PPARα and PPARγ regulate vascular and inflammatory cell functions. Many different, often contradictory effects have been ascribed to PPAR ligands in vascular, and inflammatory cells. PPARα, and γ are expressed in endothelial cells, monocytes/macrophages, and in the vascular smooth muscle cells of both medial and intimal layers. PPARα ligands inhibit smooth muscle cell production of inflammatory products, and causes macrophage apoptosis. PPARγ ligands (i) inhibit smooth muscle cell migration processes; (ii) inhibit monocyte/macrophage production of inflammatory enzymes (iNOS; inducible nitric oxide synthase; Gel-B, gelatinase B), cytokines, and scavenger receptor (SR)-A expression; (iii) induce monocyte/macrophages differentiation, and uptake of oxidized LDL; (iv) induce monocyte and endothelial cell apoptosis; (v), inhibit the expression of vascular endothelial cell growth factor receptors, endothelin-1 and urokinase expression in endothelial cells and, (vi) induce plasminogen activator inhibitor-1 expression in endothelial cells.

Figure 3

PPAR ligands as products of cyclo-oxygenase (COX), lipoxygenase (LO), or oxidized low density lipoprotein (oxLDL). Little is actually known about which mediators act as true endogenous ligands, therefore the figure describes some of the potential pathways for the production of PPAR ligands. Directly binding PPAR ligands are noted in bold text.

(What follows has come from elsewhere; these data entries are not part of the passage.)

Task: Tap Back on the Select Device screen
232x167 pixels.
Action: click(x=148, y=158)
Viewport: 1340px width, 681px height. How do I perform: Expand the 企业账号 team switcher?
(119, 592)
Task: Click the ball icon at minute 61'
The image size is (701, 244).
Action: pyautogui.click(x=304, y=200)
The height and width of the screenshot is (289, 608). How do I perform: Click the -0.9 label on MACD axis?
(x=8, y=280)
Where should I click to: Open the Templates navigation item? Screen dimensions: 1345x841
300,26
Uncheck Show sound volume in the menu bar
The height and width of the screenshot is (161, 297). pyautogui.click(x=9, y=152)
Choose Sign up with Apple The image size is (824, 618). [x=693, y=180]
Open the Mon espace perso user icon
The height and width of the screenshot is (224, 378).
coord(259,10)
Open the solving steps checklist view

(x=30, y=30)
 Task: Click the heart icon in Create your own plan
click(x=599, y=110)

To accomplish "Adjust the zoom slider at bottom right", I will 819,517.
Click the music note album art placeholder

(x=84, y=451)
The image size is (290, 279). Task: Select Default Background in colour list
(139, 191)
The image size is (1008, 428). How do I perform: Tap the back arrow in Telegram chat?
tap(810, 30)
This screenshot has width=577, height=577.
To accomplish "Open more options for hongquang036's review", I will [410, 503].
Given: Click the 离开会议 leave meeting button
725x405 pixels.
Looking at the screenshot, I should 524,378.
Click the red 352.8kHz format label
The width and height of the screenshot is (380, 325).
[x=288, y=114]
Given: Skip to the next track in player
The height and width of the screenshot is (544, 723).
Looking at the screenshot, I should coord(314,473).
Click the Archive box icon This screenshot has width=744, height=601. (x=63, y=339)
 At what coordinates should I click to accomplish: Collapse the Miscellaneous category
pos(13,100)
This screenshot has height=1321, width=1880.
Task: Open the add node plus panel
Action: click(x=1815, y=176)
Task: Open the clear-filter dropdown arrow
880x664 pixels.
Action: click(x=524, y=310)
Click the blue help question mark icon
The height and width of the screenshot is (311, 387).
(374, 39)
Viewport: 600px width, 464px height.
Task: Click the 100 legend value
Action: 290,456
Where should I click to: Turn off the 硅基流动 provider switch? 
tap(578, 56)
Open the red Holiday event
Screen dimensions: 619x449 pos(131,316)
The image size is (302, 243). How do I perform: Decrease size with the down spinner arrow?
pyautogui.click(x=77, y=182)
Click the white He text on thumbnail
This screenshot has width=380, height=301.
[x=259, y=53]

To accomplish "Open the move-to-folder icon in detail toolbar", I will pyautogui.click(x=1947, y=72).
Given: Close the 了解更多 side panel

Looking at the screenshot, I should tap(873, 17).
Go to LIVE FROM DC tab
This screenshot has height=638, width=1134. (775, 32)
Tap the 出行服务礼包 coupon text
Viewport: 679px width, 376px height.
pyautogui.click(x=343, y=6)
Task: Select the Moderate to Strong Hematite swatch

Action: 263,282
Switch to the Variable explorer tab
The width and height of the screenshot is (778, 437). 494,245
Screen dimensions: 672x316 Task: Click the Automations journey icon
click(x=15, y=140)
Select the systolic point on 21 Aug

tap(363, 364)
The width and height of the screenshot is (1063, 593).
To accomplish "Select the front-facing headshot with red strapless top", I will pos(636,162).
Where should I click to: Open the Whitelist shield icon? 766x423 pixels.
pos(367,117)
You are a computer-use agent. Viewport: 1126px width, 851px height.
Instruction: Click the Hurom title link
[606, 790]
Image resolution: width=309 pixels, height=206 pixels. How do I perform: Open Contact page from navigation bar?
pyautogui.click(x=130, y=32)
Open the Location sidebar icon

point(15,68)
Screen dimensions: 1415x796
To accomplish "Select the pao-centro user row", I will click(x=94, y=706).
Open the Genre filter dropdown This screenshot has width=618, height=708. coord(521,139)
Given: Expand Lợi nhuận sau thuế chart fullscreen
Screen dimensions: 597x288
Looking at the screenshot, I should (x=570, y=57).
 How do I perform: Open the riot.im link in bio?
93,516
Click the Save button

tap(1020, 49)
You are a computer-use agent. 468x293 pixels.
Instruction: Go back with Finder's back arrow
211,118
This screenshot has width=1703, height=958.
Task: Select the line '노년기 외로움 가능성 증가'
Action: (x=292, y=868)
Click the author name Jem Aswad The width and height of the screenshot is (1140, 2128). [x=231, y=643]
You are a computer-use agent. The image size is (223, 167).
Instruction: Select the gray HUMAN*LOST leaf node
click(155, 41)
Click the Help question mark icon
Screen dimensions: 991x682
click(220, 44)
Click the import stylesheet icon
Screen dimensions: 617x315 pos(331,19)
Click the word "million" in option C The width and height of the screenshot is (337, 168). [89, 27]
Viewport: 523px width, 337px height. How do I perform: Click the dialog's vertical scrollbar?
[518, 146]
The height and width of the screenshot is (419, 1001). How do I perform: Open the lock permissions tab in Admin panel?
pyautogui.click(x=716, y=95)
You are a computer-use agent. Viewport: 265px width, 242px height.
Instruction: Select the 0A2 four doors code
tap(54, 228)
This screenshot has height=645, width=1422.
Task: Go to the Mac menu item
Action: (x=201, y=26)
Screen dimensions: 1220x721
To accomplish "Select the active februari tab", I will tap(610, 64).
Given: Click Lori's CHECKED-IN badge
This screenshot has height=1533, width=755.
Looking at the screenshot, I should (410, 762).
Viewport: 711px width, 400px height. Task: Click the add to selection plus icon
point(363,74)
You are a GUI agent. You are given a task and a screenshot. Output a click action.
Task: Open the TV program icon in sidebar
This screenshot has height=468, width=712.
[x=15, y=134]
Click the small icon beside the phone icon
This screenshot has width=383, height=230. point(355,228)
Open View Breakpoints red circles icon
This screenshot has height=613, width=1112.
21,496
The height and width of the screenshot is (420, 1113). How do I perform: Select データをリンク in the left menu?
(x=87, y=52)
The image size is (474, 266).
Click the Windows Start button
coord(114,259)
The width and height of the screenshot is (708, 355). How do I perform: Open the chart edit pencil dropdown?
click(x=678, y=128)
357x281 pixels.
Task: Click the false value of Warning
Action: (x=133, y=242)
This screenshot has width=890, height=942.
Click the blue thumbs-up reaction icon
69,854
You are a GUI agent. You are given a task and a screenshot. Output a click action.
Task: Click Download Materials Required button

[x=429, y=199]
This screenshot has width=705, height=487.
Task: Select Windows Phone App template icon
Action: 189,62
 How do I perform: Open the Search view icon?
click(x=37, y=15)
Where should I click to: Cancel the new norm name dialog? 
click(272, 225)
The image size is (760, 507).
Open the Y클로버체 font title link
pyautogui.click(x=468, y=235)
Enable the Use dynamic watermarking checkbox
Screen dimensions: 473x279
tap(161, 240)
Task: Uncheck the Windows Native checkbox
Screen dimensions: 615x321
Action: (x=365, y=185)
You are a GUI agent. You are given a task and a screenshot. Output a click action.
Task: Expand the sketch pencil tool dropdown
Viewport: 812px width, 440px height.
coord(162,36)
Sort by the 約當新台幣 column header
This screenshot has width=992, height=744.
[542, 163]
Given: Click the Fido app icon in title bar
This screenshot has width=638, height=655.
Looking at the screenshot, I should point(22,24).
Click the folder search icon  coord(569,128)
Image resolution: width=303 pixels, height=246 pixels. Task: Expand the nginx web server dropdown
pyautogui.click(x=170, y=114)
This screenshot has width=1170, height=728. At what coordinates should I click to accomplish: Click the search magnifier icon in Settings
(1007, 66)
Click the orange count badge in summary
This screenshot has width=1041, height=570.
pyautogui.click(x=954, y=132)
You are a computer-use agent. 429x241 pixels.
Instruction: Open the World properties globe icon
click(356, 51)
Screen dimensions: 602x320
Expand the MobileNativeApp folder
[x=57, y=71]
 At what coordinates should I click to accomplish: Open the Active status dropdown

Constituitive (COX-1), or inducible (COX-2), present in vascular and inflammatory cells, can utilize primarily arachidonic acid to form PGH₂. PGH₂ is metabolized further to a number of prostanoid mediators, some of which, 15-deoxy-Δ^12,14-PGJ₂ (15d-PGJ₂, a dehydration product of PGD₂), PGA₂ (dehydration product of PGE₂), and PGI₂ (prostacyclin) that activate PPAR receptors. 5-LO, present in leukocytes, forms from arachidonic acid 5-HpETE, the precursor for 5-HETE, which itself is the precursor for leukotrienes (LT)s, of which LTB₄ is also a PPAR(α) agonist. 12/15-LOs, whose presence is strongly implied in the pathogenesis of atherosclerosis can produce PPAR agonists from arachidonic acid, the 12- and 15-HETEs, and form linoleic acid, 9- and 13-HODE. Low density lipoprotein LDL, which contains a number of phospholipids (PL)s, triglycerides (TG)s, cholesterol, cholesterol esters, and fatty acids, can be directly oxidized by 12/15-LOs, to produce PPAR ligands including 9- and 13-HODE. Furthermore, these unstable lipid hydroperoxides, 9- and 13-HODE, and the 12- and 15-HETEs, may themselves directly contribute to oxidization of LDL through a non-enzymatic pathway.